§ **Task statement**: Write out the records again, exactly, leaving none out.

⁂

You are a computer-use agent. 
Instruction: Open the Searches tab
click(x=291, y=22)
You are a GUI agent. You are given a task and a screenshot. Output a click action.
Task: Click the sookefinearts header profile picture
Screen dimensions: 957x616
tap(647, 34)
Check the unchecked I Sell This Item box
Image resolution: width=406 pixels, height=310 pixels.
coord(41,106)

⁂

§ **Answer to this exercise**:
You are a computer-use agent. 
Instruction: Open the Searches tab
click(x=291, y=22)
You are a GUI agent. You are given a task and a screenshot. Output a click action.
Task: Click the sookefinearts header profile picture
Screen dimensions: 957x616
tap(647, 34)
Check the unchecked I Sell This Item box
Image resolution: width=406 pixels, height=310 pixels.
coord(41,106)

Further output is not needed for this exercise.